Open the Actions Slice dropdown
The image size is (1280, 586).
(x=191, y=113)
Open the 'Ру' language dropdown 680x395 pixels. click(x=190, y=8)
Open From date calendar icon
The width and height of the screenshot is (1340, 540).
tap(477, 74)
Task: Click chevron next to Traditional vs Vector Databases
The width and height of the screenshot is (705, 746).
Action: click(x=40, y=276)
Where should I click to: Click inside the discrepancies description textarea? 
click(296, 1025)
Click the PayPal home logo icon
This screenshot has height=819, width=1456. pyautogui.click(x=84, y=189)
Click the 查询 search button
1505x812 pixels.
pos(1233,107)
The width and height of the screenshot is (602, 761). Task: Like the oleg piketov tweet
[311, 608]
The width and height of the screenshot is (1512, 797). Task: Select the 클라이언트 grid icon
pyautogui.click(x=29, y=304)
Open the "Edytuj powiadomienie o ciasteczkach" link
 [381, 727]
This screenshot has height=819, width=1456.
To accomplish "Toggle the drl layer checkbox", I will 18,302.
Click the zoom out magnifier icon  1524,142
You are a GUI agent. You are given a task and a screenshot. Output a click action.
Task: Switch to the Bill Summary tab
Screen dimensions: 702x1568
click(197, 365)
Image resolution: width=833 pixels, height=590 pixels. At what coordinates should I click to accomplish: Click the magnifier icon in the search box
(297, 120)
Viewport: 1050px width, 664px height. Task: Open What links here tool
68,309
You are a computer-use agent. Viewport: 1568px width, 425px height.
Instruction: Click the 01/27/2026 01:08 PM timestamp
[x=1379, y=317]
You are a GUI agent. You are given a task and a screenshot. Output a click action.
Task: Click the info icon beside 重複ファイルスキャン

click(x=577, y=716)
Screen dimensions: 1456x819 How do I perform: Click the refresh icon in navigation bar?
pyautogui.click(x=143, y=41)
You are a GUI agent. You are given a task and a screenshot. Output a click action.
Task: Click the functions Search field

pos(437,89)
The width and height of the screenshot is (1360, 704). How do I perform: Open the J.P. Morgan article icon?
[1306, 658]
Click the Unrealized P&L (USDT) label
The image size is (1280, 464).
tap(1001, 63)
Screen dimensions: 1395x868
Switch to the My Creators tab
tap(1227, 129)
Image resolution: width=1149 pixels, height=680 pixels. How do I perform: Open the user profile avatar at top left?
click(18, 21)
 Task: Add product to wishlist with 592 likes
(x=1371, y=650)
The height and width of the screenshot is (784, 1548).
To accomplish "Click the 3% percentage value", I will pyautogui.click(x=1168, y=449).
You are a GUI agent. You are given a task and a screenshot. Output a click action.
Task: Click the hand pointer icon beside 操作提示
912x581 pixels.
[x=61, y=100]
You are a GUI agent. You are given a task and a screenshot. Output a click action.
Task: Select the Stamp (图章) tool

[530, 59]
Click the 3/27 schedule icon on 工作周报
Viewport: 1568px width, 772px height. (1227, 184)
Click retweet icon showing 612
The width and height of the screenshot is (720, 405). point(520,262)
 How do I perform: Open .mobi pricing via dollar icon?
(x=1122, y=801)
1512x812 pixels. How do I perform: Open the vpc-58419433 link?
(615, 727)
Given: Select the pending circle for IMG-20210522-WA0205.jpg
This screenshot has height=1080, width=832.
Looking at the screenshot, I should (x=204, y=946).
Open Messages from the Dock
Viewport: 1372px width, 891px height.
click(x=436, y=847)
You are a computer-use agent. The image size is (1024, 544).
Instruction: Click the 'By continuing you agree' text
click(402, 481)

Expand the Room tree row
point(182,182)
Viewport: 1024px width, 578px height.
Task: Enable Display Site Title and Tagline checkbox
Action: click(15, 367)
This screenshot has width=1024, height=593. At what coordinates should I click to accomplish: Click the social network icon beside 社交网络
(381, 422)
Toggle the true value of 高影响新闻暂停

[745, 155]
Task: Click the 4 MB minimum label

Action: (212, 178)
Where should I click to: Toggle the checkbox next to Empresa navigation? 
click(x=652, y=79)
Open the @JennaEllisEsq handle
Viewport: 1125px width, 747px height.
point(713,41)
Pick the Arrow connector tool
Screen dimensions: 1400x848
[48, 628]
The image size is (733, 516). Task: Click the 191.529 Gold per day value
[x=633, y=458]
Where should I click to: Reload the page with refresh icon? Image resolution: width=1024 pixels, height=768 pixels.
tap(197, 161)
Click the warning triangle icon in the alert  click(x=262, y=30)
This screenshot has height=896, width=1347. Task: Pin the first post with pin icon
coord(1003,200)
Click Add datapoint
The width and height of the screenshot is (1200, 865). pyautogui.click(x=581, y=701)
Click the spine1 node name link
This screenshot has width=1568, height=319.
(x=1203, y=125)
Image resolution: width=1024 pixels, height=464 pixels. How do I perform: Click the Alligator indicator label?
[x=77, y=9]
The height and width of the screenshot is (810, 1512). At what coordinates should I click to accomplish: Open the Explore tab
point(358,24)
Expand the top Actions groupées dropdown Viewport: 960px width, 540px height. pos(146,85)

################

Consigne
Recopiez à l'identique les lignes allant de celle qui contient "Open Messages from the Dock" jusqu'à celle qui contient "Action: (212, 178)", ces deux lignes comprises.

Réponse rédigée
Open Messages from the Dock
Viewport: 1372px width, 891px height.
click(x=436, y=847)
You are a computer-use agent. The image size is (1024, 544).
Instruction: Click the 'By continuing you agree' text
click(402, 481)

Expand the Room tree row
point(182,182)
Viewport: 1024px width, 578px height.
Task: Enable Display Site Title and Tagline checkbox
Action: click(15, 367)
This screenshot has width=1024, height=593. At what coordinates should I click to accomplish: Click the social network icon beside 社交网络
(381, 422)
Toggle the true value of 高影响新闻暂停

[745, 155]
Task: Click the 4 MB minimum label

Action: (212, 178)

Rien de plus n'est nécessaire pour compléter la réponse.